Points of Controversy
2.10. Of a Buddha’s Everyday Usage
Does this not involve the further statement that his speech impinged only on the spiritual, but not on the mundane ear; and that the spiritual, not the mundane, intelligence responded to it, and thus that disciples alone were aware of it, not average persons? You do not admit this… . No, you know that the Exalted Buddha’s speech struck on the mundane hearing of men, was responded to by mundane intelligence, and that average persons were aware of it
The terms he used, are they supramundane— Path, Fruit, Nibbāna, Path and Fruit of Stream-Winning, Once-Returning, Never-Returning, Arahantship, earnest application in mindfulness, supreme endeavour, steps to magic potency, controlling power or faculty, force, factor of enlightenment?
Were there any who heard his everyday speech? But you deny that a supramundane object is known by way of the ear, impinges on the ear, comes into the avenue of hearing. Therefore you cannot affirm that men “heard” his everyday speech.
Were there any who were ravished by his everyday speech? We know that there were such. But is a supramundane thing an occasion of sensuous desire, ravishing, entrancing, intoxicating, captivating, enervating? Is it not rather the opposite?…

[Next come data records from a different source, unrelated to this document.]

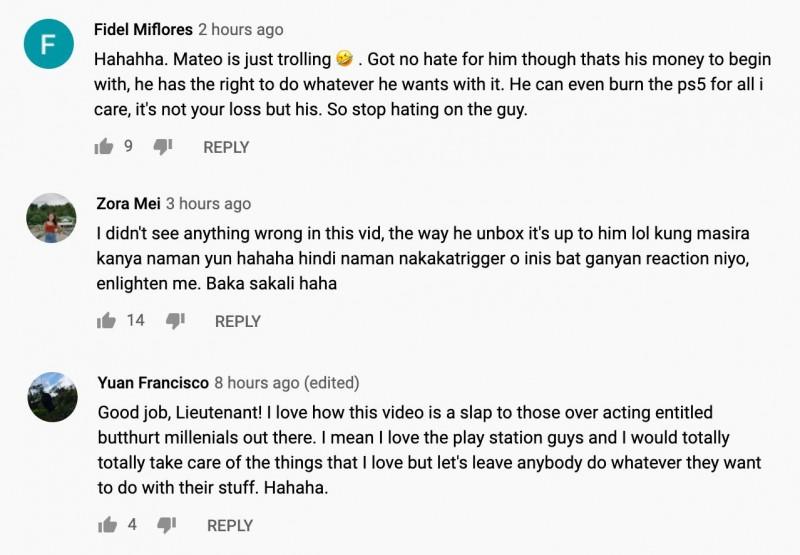Reply to Fidel Miflores' comment
The width and height of the screenshot is (800, 555).
(226, 147)
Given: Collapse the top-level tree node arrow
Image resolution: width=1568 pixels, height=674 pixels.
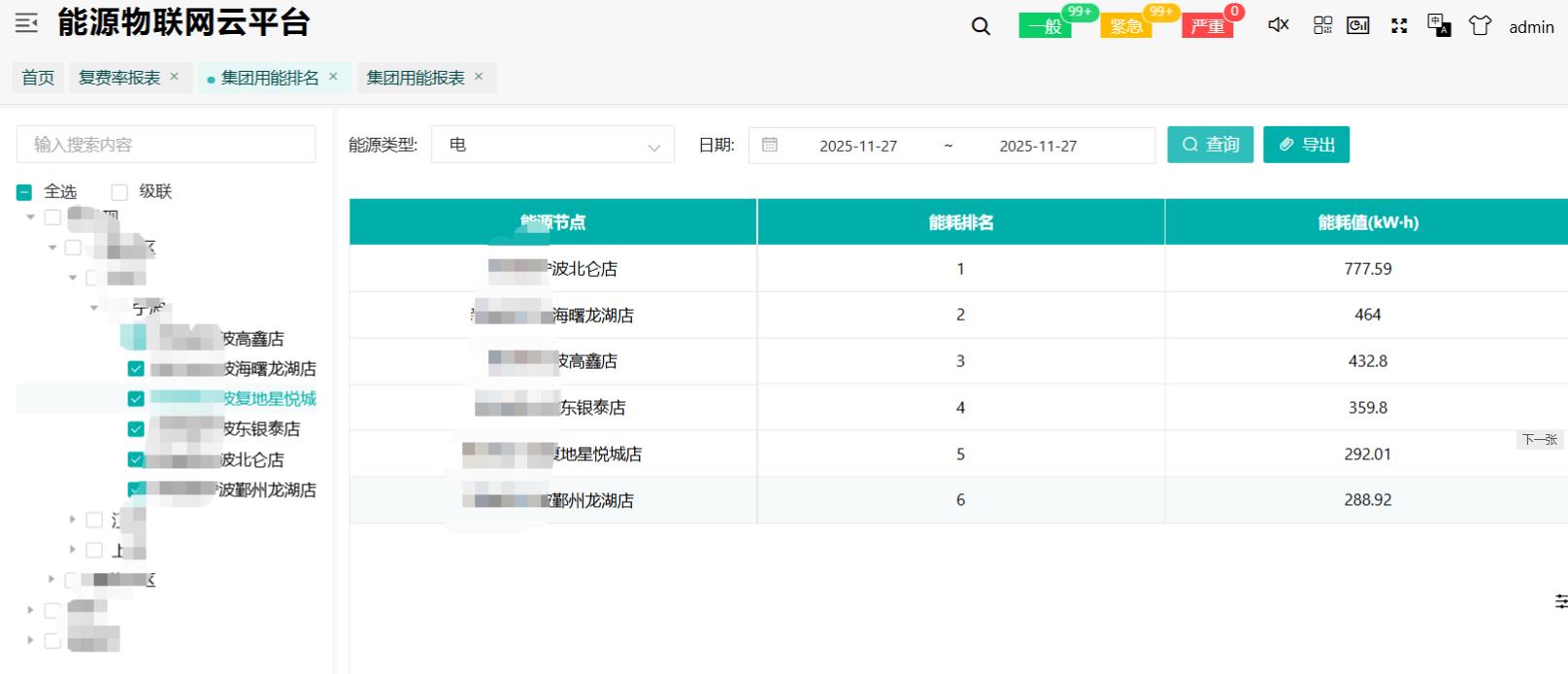Looking at the screenshot, I should (x=31, y=218).
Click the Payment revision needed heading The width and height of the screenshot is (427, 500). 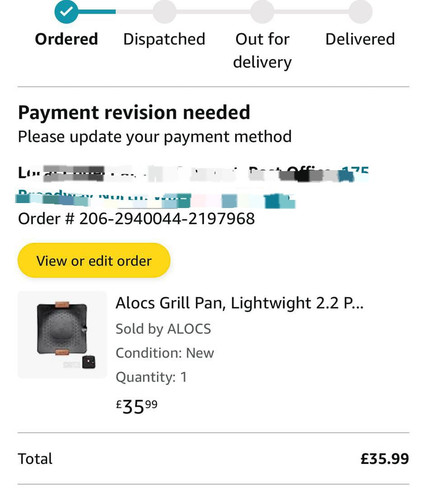134,112
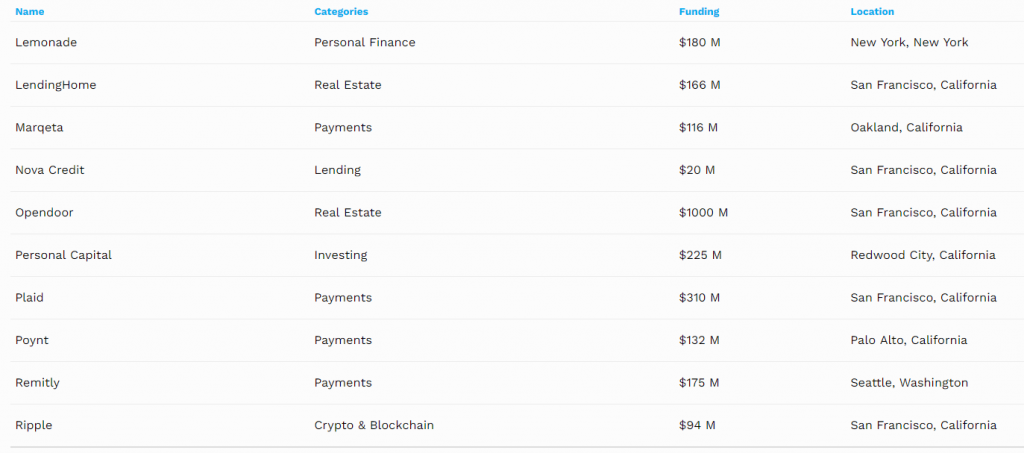The height and width of the screenshot is (453, 1024).
Task: Select the Investing category cell
Action: coord(340,255)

Further, there were some who were baffled by his habitual speech. But is a supramundane thing an occasion of obfuscation, causing want of insight and blindness, extinguishing understanding, provoking vexation, not conducing to Nibbāna? Is it not rather the opposite? …
Now those who heard the Exalted Buddha’s habitual speech, did they all develop the paths? Yes, you say? But foolish average people heard him—matricides, too, and parricides, slayers of Arahants, shedders of holy blood, schismatics—therefore you are affirming that these developed the paths!…
Theravādin: But you may with one golden wand point out both a heap of paddy and a heap of gold. So the Exalted One, with his supramundane habitual speech, habitually spoke about both mundane and supramundane doctrine.
Theravādin: It is no less possible to point out both paddy and gold with a wand of castor-oil wood. So the Exalted One, with his mundane habitual speech, habitually spoke about both mundane and supramundane matter.
Now some of you say that the habitual speech of the Exalted One the Buddha was mundane when speaking to one so conversing, supramundane when speaking to one so conversing. But this implies that his words impinged on mundane hearing when he spoke of worldly things, and on the supramundane hearing when he spoke of supramundane things; also that his hearers understood with their mundane intelligence in the former case, and with their supramundane intelligence in the latter; also that average persons understood in the former case, disciples in the latter. To which you do not agree.
Andhaka: It is wrong then, according to you, to say that the Exalted Buddha’s customary speech was mundane when he spoke of mundane matters, supramundane when he spoke of supramundane matters. But did he not use both kinds of speech? You assent. Then surely what you maintain is untenable.
Again, your proposition involves this further admission: that the speech of anyone becomes that of which he is speaking—that if you speak of Path, your word becomes Path; similarly of what is not Path, of Fruit, of Nibbāna, of the Conditioned, of matter, of mind and their opposites.